New Issue: HSBC sells $2.52 million trigger autocallable contingent yield notes on Merck

By Wendy Van Sickle

Columbus, Ohio, March 15 – HSBC USA Inc. priced $2.52 million of trigger autocallable contingent yield notes due March 13, 2020 linked to the common stock of Merck & Co., Inc., according to a 424B2 filing with the Securities and Exchange Commission.

Each quarter, the notes will pay a contingent coupon at the rate of 7% per year if the shares close at or above the downside threshold level, 71.5% of the initial share price, on the observation date for that quarter.

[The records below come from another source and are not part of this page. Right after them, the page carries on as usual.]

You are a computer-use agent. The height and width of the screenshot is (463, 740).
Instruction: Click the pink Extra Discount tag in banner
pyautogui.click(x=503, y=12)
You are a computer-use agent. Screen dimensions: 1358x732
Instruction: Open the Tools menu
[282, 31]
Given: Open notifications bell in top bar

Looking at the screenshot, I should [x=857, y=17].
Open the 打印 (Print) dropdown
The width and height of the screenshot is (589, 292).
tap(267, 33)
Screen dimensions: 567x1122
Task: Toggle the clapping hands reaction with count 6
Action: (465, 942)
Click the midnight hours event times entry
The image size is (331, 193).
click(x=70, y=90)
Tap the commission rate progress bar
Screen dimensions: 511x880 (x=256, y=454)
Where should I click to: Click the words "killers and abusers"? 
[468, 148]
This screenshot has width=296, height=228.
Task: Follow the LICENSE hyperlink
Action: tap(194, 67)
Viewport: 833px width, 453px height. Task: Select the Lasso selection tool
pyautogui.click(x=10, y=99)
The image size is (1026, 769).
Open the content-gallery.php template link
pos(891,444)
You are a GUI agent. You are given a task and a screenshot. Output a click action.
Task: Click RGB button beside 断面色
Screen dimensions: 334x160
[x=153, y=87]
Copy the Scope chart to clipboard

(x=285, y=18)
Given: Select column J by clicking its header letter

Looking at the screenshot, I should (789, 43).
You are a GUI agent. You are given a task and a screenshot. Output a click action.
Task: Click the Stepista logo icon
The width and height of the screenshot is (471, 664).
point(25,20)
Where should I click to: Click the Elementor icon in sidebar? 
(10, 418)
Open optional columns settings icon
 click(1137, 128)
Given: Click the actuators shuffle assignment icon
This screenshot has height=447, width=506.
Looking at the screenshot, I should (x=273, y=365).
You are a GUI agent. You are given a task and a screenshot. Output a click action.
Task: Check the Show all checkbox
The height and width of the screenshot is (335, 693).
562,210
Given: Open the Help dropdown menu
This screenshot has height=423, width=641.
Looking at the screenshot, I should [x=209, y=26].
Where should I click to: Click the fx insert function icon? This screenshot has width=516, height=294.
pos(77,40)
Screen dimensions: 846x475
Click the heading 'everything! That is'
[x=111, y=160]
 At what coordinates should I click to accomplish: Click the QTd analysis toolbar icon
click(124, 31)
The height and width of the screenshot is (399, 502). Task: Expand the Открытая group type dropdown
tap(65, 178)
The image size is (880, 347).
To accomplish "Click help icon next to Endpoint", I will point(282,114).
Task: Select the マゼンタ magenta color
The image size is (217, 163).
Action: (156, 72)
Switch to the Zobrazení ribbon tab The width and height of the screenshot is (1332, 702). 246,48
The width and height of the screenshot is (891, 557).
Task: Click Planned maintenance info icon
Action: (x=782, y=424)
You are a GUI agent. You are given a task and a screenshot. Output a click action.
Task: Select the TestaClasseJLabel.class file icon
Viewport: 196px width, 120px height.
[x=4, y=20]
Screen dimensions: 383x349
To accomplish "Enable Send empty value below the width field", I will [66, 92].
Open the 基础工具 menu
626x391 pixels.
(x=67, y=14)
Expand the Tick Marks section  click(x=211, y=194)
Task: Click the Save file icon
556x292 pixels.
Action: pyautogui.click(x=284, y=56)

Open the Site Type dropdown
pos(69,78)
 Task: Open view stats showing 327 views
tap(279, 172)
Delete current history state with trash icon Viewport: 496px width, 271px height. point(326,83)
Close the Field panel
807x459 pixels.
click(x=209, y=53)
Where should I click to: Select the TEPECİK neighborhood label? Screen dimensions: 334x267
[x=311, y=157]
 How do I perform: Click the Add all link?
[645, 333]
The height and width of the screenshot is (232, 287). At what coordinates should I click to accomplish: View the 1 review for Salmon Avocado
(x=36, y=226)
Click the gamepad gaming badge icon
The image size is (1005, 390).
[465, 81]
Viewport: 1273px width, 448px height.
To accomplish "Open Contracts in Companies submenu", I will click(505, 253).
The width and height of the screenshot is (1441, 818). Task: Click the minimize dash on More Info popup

After one year, the notes will be automatically called at par of $10 if the shares close at or above the initial share price on any monthly observation date.

If the notes are not called and the final share price is greater than or equal to the downside threshold level, 71.5% of the initial share price, the payout at maturity will be par. Otherwise, investors will lose 1% for every 1% that the final share price is less than the initial share price.

UBS Financial Services Inc. and HSBC Securities (USA) Inc. are the agents.

Issuer:HSBC USA Inc.
Issue:Trigger autocallable contingent yield notes
Underlying stock:Merck & Co., Inc.
Amount:$2,519,000
Maturity:March 13, 2020
Contingent coupon:7%, payable quarterly if stock closes at or above downside threshold on observation date for that quarter
Price:Par of $10
Payout at maturity:Par unless stock finishes below downside threshold level, in which case 1% loss for each 1% decline from initial level
Call:After six months, automatically at par if stock closes at or above initial level on any quarterly observation date
Initial price:$65.60
Coupon/downside threshold:$46.90, 71.5% of initial price
Pricing date:March 10
Settlement date:March 15
Agents:UBS Financial Services Inc. and HSBC Securities (USA) Inc.